-- Record excerpts follows --

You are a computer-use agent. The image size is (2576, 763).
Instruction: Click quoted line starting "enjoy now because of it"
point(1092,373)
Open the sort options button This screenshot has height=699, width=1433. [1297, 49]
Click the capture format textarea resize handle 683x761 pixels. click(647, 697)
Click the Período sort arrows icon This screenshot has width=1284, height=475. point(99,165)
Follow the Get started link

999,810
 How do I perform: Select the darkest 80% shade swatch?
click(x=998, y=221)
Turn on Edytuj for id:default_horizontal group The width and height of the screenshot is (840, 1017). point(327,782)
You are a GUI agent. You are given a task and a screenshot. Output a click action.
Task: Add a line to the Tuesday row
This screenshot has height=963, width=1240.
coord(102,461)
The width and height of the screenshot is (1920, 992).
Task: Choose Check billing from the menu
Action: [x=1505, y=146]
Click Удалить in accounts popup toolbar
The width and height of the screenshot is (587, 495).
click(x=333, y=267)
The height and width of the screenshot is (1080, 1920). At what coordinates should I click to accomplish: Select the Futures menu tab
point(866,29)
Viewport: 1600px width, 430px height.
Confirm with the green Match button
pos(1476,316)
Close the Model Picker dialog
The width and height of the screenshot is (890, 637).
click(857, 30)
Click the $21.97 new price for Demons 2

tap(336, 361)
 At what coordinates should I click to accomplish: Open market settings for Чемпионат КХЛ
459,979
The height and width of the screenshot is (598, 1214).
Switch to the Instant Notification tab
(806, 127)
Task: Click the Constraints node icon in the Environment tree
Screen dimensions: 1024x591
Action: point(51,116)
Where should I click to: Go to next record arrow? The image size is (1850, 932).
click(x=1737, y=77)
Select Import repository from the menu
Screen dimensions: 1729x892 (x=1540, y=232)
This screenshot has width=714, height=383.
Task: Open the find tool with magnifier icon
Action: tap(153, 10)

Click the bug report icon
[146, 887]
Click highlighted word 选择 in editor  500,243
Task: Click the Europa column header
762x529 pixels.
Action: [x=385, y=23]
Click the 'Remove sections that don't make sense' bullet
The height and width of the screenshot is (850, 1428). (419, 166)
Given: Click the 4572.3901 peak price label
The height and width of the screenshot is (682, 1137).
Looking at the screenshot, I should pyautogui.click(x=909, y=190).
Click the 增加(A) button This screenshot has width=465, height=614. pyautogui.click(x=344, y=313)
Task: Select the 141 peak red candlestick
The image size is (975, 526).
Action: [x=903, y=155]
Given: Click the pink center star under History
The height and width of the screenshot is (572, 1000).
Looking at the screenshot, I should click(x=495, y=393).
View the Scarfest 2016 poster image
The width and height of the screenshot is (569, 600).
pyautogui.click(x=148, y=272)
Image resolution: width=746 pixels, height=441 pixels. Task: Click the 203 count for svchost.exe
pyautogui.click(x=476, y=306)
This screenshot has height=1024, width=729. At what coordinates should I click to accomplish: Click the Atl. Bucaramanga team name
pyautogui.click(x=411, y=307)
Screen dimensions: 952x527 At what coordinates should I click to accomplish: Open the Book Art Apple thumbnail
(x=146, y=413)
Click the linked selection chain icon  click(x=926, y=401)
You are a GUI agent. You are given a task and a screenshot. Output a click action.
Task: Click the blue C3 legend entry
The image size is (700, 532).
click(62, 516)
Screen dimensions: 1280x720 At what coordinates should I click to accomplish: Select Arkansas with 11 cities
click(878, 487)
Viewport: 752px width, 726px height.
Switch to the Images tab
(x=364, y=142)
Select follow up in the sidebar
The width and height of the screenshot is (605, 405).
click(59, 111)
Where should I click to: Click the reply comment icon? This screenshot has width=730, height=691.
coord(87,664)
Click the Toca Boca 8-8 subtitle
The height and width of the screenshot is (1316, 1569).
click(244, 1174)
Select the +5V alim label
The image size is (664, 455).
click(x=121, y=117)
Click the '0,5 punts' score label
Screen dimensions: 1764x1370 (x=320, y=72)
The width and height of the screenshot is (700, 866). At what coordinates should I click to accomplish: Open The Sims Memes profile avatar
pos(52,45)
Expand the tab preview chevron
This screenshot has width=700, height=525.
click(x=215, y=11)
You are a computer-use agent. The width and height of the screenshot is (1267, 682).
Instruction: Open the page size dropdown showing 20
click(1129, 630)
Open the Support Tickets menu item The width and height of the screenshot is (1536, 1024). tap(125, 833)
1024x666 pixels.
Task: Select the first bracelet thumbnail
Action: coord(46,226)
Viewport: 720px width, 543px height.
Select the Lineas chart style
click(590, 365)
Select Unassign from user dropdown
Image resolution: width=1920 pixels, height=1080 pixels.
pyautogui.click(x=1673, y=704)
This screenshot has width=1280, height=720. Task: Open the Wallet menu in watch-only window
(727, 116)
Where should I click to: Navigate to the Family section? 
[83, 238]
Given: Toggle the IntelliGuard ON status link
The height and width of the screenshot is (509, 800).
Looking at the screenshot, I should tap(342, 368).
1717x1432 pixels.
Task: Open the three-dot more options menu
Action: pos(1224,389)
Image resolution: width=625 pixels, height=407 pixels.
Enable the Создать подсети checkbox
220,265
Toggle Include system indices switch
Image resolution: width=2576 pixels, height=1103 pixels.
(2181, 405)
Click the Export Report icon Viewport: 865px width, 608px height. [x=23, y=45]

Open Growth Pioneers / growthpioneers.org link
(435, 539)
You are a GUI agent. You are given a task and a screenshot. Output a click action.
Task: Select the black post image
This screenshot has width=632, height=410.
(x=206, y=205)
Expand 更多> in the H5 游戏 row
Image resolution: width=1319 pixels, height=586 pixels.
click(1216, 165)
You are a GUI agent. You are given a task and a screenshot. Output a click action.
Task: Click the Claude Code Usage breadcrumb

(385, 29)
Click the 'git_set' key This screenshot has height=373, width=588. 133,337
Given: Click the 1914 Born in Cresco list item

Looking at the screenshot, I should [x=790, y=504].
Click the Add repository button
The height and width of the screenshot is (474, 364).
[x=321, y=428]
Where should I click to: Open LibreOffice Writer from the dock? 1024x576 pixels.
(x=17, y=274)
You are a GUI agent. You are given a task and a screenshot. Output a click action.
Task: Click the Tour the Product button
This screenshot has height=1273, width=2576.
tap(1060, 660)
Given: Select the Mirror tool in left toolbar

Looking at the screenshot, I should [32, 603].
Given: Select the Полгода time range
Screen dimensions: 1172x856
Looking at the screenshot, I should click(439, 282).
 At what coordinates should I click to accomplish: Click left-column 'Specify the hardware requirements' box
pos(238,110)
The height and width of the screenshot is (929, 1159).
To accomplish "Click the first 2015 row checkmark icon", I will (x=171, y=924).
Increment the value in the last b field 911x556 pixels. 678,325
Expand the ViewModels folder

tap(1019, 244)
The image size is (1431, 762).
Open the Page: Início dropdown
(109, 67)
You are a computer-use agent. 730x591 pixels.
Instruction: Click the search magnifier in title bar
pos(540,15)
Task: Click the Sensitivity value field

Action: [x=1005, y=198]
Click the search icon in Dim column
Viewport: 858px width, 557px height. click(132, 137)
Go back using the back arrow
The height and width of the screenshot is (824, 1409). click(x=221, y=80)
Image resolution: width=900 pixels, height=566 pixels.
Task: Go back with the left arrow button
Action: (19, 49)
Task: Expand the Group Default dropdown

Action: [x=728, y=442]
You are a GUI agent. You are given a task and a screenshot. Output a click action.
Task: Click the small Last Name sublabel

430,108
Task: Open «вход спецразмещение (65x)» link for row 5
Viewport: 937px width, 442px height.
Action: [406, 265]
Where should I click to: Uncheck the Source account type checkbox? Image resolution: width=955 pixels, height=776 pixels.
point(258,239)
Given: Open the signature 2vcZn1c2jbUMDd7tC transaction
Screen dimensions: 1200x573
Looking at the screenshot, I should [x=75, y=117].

-- Record excerpts concluded --

The answer must be every line of the records that contains the word "peak".

## Task result
Given: Click the 4572.3901 peak price label
Task: Select the 141 peak red candlestick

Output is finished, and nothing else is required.